Proliferative markers such as Ki-67/MIB-1 did not show any significant staining in the PDO but showed positivity for vimentin, epithelial membrane antigen, SMA, and CD10, with deficient expression of CD34, S-100 protein, and cytokeratins which was similar to that seen in cemento-ossifying fibroma arising from tooth-bearing areas.[4,19,20,21]
Radiographically PDO should be differentiated from ossifying fibroma, fibrous dysplasia, and mixed odontogenic tumors. PDO presents with the destruction of cortical plate with well-defined sclerotic borders as in our case which is same as ossifying fibroma. Fibrous dysplasia is radiographically ill-defined with blending of the lesion with the normal bone, whereas the mixed odontogenic tumor are usually associated with tooth-bearing areas, impacted tooth, unerupted tooth which are usually well-demarcated and contain coarse opacities that are similar to radio densities to tooth structure.[22]

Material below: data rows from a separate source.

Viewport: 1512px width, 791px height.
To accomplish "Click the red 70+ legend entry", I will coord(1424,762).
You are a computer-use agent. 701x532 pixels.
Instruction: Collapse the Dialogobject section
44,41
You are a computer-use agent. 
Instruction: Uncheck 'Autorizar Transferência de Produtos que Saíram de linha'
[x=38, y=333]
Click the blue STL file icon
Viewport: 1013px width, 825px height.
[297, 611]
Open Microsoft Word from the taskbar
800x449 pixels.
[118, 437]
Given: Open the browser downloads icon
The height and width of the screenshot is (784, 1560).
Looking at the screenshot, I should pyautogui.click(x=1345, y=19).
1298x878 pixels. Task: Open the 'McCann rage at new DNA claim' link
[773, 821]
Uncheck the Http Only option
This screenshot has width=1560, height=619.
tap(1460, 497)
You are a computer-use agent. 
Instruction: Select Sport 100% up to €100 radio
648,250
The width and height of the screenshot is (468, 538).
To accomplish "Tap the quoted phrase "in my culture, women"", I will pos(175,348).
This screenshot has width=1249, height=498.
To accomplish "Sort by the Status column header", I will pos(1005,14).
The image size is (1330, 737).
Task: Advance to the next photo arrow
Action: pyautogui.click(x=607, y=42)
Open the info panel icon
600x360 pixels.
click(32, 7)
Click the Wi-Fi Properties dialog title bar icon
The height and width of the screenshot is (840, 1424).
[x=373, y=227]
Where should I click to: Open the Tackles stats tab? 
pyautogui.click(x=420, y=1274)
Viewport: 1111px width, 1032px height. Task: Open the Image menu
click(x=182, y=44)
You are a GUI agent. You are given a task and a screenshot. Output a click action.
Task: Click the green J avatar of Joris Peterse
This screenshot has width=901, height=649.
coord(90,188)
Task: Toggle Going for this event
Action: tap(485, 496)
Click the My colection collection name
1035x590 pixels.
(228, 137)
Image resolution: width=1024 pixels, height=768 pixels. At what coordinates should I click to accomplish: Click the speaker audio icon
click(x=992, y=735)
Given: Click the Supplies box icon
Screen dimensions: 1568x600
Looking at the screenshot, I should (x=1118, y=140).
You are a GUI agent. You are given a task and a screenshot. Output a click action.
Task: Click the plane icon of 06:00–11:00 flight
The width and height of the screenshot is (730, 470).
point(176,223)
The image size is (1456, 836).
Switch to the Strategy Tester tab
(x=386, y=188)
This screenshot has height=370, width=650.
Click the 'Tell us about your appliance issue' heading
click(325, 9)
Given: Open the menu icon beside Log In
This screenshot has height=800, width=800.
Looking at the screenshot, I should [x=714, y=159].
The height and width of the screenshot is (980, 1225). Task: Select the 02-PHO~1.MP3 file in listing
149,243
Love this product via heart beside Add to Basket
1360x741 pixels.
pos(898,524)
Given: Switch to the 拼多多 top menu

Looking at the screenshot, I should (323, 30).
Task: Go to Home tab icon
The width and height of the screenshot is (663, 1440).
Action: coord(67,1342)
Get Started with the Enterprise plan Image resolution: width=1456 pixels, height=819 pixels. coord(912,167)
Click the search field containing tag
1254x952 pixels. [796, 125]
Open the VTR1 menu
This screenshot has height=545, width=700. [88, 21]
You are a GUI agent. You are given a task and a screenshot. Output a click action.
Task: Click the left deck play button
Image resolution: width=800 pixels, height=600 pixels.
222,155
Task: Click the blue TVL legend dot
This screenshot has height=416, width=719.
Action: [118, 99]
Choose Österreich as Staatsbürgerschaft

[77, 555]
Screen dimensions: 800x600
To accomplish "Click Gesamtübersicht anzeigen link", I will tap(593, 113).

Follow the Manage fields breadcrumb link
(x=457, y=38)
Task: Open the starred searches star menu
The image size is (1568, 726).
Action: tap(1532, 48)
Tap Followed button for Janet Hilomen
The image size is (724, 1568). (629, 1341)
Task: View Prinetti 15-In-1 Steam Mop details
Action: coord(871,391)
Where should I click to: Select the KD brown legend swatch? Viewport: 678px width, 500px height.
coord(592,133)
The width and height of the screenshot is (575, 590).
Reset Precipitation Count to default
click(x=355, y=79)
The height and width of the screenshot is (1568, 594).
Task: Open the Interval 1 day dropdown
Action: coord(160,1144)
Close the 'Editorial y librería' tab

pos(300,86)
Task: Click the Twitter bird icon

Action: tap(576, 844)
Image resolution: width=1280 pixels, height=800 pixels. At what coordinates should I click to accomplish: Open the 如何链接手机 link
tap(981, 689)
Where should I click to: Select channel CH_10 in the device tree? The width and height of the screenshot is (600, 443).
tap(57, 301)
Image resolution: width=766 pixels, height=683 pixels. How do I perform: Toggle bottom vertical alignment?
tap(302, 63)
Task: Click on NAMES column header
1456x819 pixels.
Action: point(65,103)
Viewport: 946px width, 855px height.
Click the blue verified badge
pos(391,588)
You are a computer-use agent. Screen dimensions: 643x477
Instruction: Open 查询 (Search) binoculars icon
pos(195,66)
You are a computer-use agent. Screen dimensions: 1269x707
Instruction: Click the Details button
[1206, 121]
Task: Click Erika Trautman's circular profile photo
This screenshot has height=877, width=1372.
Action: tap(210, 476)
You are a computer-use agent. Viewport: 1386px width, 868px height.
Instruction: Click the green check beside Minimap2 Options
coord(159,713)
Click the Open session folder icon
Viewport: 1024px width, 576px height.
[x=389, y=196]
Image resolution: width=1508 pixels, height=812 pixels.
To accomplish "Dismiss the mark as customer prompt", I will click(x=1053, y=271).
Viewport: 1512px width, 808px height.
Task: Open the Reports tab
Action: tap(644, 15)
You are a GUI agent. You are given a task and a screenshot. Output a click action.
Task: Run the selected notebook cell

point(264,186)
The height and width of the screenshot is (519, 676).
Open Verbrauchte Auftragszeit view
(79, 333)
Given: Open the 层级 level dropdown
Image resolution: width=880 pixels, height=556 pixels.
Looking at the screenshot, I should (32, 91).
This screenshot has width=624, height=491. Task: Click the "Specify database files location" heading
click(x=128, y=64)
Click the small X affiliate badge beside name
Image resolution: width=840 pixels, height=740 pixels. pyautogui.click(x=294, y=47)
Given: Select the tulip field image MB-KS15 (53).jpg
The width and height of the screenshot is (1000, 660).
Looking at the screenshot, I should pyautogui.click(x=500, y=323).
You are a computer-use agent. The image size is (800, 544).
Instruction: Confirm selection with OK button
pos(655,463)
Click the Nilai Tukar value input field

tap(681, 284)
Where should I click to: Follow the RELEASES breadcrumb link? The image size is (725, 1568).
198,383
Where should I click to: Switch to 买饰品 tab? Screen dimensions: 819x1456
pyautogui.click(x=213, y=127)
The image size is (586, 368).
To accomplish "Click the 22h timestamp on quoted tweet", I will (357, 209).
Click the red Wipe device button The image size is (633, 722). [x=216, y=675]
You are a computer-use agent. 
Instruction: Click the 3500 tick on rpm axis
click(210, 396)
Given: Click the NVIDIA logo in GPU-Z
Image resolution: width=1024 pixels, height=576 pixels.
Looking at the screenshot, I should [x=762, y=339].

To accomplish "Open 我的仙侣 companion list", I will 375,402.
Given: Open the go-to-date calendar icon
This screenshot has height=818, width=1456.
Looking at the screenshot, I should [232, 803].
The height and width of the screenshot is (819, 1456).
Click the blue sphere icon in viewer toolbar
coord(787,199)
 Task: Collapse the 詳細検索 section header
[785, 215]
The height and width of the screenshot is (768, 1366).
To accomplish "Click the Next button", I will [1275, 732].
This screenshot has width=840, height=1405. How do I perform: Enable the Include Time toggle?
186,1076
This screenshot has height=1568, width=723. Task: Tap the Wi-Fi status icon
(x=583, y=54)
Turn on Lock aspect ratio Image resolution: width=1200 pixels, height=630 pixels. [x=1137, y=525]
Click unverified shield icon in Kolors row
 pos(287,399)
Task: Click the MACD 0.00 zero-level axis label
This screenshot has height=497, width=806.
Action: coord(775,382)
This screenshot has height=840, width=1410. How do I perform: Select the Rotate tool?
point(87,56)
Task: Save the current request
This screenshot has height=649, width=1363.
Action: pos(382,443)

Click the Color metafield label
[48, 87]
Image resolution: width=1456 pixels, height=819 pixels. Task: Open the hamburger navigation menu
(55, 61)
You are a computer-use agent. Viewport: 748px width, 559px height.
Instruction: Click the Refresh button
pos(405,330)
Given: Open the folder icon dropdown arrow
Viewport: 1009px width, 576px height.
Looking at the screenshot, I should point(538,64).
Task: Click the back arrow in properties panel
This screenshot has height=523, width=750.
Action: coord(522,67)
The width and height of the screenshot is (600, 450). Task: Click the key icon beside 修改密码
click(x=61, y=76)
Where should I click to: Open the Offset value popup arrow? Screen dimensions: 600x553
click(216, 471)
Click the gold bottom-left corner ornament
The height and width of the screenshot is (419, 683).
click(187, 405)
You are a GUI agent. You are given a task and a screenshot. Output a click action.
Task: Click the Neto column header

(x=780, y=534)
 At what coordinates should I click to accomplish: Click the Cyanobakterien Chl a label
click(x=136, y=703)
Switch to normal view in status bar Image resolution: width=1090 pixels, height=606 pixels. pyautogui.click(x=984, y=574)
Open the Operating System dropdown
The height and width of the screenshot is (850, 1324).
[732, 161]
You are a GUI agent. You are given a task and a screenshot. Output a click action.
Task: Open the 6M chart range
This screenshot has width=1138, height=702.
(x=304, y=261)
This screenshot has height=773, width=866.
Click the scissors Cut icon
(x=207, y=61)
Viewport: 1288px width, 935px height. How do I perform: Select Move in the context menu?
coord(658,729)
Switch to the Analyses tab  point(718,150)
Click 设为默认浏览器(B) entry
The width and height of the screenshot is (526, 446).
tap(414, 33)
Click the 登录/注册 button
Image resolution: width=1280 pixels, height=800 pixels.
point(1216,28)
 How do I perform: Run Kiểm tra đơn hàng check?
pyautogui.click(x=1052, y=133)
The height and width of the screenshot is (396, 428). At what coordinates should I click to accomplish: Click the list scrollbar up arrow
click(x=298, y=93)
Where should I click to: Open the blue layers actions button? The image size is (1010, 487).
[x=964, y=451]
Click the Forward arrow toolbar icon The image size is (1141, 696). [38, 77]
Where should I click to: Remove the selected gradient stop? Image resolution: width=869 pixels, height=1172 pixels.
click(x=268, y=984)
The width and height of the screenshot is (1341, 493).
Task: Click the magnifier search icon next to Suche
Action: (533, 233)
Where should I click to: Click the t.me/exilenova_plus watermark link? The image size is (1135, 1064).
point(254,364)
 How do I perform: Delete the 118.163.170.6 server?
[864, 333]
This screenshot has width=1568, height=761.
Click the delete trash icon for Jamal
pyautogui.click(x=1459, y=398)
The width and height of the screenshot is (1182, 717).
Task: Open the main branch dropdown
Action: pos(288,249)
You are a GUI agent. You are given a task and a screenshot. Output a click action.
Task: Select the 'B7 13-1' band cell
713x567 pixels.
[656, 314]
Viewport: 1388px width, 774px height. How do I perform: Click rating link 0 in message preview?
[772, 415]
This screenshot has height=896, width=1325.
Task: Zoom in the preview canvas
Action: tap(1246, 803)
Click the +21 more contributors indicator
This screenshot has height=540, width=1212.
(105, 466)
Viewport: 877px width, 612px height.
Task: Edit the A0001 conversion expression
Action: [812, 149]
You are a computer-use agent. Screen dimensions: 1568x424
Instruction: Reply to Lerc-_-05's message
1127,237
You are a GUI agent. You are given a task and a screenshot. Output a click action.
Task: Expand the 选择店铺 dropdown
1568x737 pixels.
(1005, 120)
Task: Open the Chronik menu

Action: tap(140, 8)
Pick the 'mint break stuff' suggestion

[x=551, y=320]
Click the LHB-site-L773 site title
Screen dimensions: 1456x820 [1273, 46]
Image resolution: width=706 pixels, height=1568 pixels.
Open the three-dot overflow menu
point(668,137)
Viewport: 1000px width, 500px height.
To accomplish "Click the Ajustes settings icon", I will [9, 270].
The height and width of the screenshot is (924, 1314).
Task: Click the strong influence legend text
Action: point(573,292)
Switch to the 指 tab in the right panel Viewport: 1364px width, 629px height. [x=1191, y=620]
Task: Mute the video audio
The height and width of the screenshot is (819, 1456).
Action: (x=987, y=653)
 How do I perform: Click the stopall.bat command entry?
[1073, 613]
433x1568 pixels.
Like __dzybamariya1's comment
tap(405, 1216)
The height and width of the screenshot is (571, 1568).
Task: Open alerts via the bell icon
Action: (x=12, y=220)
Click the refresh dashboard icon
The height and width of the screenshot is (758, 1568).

Psammous desmo-osteoblastoma histopathologically mimics cemental lesions has to be distinguished from the psammomatoid ossicles of fibro-osseous lesions and cementicles in cementum forming lesions. Cementicles are acellular matrix devoid of associated osteocytes, distinguishing basophilic reversal or cemental lines are seen, the periphery is darkly stained with an eosinophilic fibrillar appearance and finer or more delicate parallel birefringent fibrils are seen under polarized light.[9]
Development of ABC in PDO is frequently reported. They develop initially as a focal myxoid change in the stroma with hemorrhage and osteoclastic giant cells, with gradual expansion and formation of cysts with thin fibrous walls. The cysts tend to occur more Commonly in the younger patients in the first and second decades of life. It is postulated that it may be due to arteriovenous malformation by involutionary changes in the primary lesion which may create hemodynamic changes or reparative or tumor-induced anomalous vascular process.[6,23] Oliveira et al. based on his investigations concluded that CDH and USP6 rearrangements in ABCs was negative and thus it characterizes a vague morphologic pattern in different set neoplasms.[24]
This lesion has a good prognosis. Though this lesion has a propensity to invade locally and recur, the reported cases of metastasis are nil.[25]
CONCLUSION
Psammous desmo-osteoblastoma is a lesion arising due to osteogenic differentiation of undifferentiated mesenchymal cells of the periodontal ligament and thus aggressive with high chances of recurrence. Due to its unique biological behavior and nature, there is increasing realization that this lesion can be considered as a separate entity and be classified as such in the WHO list of fibro-osseous lesions.
Footnotes
Source of Support: Nil
Conflict of Interest: None declared.